- Word and element location data:

==*==

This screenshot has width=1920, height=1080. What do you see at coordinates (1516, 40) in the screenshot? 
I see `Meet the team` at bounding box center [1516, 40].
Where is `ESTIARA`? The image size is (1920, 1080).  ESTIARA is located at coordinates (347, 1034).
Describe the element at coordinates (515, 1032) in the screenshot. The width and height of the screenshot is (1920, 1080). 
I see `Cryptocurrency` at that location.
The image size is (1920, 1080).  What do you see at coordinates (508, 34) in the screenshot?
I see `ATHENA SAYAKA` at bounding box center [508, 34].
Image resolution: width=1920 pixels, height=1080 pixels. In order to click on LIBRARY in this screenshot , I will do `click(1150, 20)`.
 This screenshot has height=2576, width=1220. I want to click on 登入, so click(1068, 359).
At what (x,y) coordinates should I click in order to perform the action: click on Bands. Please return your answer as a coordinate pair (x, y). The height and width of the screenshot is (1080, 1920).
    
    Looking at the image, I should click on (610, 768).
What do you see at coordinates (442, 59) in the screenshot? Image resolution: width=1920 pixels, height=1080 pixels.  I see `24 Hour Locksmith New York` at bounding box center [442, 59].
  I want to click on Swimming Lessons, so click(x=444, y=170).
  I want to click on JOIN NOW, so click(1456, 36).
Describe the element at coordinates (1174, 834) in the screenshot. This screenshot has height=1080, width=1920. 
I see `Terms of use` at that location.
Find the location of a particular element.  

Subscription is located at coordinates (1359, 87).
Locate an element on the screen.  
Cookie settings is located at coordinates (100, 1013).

==*==

- SET TASK: Update the listing above by replacing every occurrence of "Image resolution" with "Screen resolution", leaving all other text unchanged.

- ANSWER BELOW:
This screenshot has width=1920, height=1080. What do you see at coordinates (1516, 40) in the screenshot? 
I see `Meet the team` at bounding box center [1516, 40].
Where is `ESTIARA`? The image size is (1920, 1080).  ESTIARA is located at coordinates (347, 1034).
Describe the element at coordinates (515, 1032) in the screenshot. The width and height of the screenshot is (1920, 1080). 
I see `Cryptocurrency` at that location.
The image size is (1920, 1080).  What do you see at coordinates (508, 34) in the screenshot?
I see `ATHENA SAYAKA` at bounding box center [508, 34].
Screen resolution: width=1920 pixels, height=1080 pixels. In order to click on LIBRARY in this screenshot , I will do `click(1150, 20)`.
 This screenshot has height=2576, width=1220. I want to click on 登入, so click(1068, 359).
At what (x,y) coordinates should I click in order to perform the action: click on Bands. Please return your answer as a coordinate pair (x, y). The height and width of the screenshot is (1080, 1920).
    
    Looking at the image, I should click on (610, 768).
What do you see at coordinates (442, 59) in the screenshot? Screen resolution: width=1920 pixels, height=1080 pixels.  I see `24 Hour Locksmith New York` at bounding box center [442, 59].
  I want to click on Swimming Lessons, so click(x=444, y=170).
  I want to click on JOIN NOW, so click(1456, 36).
Describe the element at coordinates (1174, 834) in the screenshot. This screenshot has height=1080, width=1920. 
I see `Terms of use` at that location.
Find the location of a particular element.  

Subscription is located at coordinates (1359, 87).
Locate an element on the screen.  
Cookie settings is located at coordinates (100, 1013).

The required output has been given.